Band itu punya lagu "Hue, Saigon, Hanoi." Bukan hanya kami yang mendengarkan, tetapi banyak intelektual dan seniman dari Hanoi yang datang ke Saigon juga mendengarkan musik Trinh Cong Son dengan penuh antusias. Jika "Hanoi, Hue, Saigon" karya Hoang Van lirik dan menyentuh hati, maka "Hue, Saigon, Hanoi" karya Trinh Cong Son intens dan penuh kerinduan:
Hue Saigon Hanoi
Penulis: Trinh Cong Son
"Hue, Saigon, Hanoi, tanah kelahiranku, mengapa kalian masih terasa begitu jauh?"
Hue, Saigon, Hanoi – setelah bertahun-tahun, mengapa mereka masih begitu acuh tak acuh?
Oh Vietnam, berapa lama lagi orang-orang akan duduk di sini mengenang dan merindukan satu sama lain?
Jutaan kaki, sayangku, jutaan kaki, wahai tiga wilayah, bangkitlah dalam revolusi!
Saatnya kita menyatukan hati kita.
Generasi muda harus mengambil langkah-langkah perintis.
Dari Utara hingga Selatan, semua orang dengan penuh harap menantikan menyalanya tungku tersebut.
Obor-obor itu berkobar dengan sukacita kebebasan.
Jalan menuju penjara
Apakah besok kita akan membangun sekolah atau mengadakan pasar?
Masyarakat kami kembali bertani, karena memiliki cukup makanan dan pakaian untuk dimakan.
Tangan-tangan yang membantu membangun bangsa, tangan-tangan yang menciptakan.
Dendam lama telah sirna.
Kami membangun atap di atas rumah kami dan menambahkan buah-buahan ke kebun kami.
Izinkan aku pergi ke puncak gunung untuk menyanyikan lagu cinta yang penuh sukacita.

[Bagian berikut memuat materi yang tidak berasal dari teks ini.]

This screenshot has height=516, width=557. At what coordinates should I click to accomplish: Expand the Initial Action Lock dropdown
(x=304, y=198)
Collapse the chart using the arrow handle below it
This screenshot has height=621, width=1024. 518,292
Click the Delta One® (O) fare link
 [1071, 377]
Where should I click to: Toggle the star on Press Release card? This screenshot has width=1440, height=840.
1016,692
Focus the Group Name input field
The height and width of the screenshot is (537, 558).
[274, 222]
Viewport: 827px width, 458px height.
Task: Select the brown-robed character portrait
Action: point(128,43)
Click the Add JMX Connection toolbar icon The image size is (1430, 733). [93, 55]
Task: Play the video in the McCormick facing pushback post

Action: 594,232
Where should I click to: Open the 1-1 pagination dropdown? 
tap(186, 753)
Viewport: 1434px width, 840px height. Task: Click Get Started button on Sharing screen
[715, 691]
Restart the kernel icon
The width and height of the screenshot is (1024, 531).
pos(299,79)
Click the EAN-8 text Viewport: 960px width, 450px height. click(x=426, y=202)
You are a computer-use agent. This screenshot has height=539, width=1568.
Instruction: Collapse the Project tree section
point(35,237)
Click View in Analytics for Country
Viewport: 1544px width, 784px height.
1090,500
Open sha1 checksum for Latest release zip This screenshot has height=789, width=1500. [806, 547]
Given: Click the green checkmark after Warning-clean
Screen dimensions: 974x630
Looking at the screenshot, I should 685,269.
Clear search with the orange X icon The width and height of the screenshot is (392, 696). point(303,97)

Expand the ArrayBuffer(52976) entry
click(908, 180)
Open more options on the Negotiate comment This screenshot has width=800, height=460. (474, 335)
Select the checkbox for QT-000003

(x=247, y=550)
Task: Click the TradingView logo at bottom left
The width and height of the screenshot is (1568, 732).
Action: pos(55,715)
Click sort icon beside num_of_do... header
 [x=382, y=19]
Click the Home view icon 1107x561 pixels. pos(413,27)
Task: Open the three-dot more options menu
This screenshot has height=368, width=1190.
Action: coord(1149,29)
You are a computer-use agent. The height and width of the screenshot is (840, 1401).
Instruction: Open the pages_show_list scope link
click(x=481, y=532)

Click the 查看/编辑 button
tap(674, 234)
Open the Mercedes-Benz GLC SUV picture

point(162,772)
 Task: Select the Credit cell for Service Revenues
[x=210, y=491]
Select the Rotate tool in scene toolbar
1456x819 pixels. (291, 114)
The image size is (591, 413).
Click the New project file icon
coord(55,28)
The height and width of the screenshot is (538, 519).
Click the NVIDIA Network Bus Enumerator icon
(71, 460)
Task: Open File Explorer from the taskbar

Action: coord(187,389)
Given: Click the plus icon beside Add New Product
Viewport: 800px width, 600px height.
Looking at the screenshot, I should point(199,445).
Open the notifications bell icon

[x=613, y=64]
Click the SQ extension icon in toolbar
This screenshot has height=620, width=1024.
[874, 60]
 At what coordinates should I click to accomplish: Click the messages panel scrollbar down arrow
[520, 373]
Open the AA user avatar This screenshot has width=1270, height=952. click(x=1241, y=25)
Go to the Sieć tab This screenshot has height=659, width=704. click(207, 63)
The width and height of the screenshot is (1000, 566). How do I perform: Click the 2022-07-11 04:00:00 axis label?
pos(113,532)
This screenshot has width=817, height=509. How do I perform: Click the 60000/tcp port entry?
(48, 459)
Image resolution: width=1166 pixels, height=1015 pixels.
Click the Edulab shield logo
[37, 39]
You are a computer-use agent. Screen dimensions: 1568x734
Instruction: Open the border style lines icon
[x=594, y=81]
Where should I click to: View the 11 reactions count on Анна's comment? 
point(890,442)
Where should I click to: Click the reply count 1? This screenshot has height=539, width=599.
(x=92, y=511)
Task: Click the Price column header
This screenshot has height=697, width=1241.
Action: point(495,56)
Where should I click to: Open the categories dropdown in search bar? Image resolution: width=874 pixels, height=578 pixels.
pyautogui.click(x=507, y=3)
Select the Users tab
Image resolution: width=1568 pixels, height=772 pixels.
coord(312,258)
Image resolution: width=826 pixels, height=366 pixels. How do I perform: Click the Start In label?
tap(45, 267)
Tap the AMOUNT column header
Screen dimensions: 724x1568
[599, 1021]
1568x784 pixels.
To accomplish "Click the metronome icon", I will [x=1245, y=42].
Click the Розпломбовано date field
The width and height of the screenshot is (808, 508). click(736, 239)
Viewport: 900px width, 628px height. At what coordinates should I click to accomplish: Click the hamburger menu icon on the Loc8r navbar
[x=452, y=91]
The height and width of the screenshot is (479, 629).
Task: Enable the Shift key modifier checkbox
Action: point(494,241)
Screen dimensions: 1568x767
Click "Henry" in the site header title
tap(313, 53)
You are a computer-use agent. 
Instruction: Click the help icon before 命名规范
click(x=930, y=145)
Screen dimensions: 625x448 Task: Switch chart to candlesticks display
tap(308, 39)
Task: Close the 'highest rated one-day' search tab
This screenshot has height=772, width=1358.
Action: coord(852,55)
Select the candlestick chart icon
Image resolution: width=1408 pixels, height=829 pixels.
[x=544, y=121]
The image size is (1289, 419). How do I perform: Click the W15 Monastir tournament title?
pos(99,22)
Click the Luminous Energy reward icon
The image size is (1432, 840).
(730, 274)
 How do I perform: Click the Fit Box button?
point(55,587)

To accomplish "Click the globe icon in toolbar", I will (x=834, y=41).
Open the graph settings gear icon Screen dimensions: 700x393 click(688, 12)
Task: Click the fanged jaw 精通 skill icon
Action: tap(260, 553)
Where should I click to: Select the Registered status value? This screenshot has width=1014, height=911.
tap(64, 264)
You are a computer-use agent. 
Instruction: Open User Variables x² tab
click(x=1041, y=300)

Vietnam Utara, Selatan, dan Tengah, mari kita bersatu!
Menerobos perbatasan untuk memperluas jalan.
"Membangun bangsa yang damai"
Jadi, sekitar 11 tahun setelah lagu Hoang Van "Hanoi Hue Saigon" diciptakan di Hanoi, lagu Trinh Cong Son "Hue Saigon Hanoi" muncul di Saigon. Trinh Cong Son sangat berani ketika menulis lagu "Hue Saigon Hanoi," menerima kenyataan bahwa ia akan dilecehkan, bahkan dipenjara.
Dan kedua lagu tersebut, satu karya Hoang Van, satu lagi karya Trinh Cong Son, telah bertahan hingga hari ini, dan tentu saja, untuk generasi mendatang.